I am a patient receiving treatment through the Veterans Health Care System. I suffer from depression and anxiety, as well as several physical injuries caused by having been in combat. Unfortunately I do not have the funds to pay for outside therapy, therefore I have go to the VA for all of my healthcare needs. The problem I have with this is the therapists are overloaded with patients and are not able to see patients on a weekly basis. At best a patient may be able to see their therapist on a bimonthly basis. This may be okay for some patients who feel that they "don't need therapy" however, for patients who really do need the therapy this is not enough. I have been prescribed several anti-depressants and anti-anxiety medications as well but I know from experience when I had received weekly counseling with a therapist the two combined worked much better.
Jason, as a fellow veteran I say "Hello Brother!" The VA's problems are legendary and often due to D.C., not the local facility. To be brutally honest, if you had a substance abuse issue comorbid with your depression and anxiety and you were enrolled in the VA SRS program, you would be able to see a counselor weekly and attend group therapy sessions on top of that. If you are on prescription painkillers and wish to get off of them, they could prescribe you Suboxone and begin psychotherapy. (Suboxone can be very effective in relieving pain also). This is the case for larger VA hospitals, If you have access to a VA hospital (not clinic), and you are on prescription painkillers you may want to explore that option. Best of luck my brother.
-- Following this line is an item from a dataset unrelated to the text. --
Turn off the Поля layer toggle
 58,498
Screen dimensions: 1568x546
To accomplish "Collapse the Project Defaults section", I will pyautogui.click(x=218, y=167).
Please feel free to contact me if you have any questions.
I would look at Bergin and Garfield's Handbook of Psychotherapy and Behavior Change, Edition: 6 (2013), Editor: MJ Lambert, Publisher: John Wiley & Sons, New York, NY, for excellent reviews & meta-analyses from the various models (DYN, CBT, HUM) & regarding specific disorders, including depression.
To add to the discussion, here are three articles spread over nearly two decades of work in this area
Article Effectiveness of psychotherapy for adults with depression: A...
Article Effectiveness of Psychotherapy and Combination Treatment for...
Article Psychological Treatment of Depression in Primary Care: Recen...
The evidence appears to be that psychotherapies are as effective as pharmacotherapy in the management of depression in primary care settings and mild to moderate depression, positive effects are more durable than pharmacotherapy and, most importantly, are preferred by majority of patients. No particular psychotherapy appears to be superior to others. In chronic major depression, combined therapy outperforms drugs or psychotherapy alone.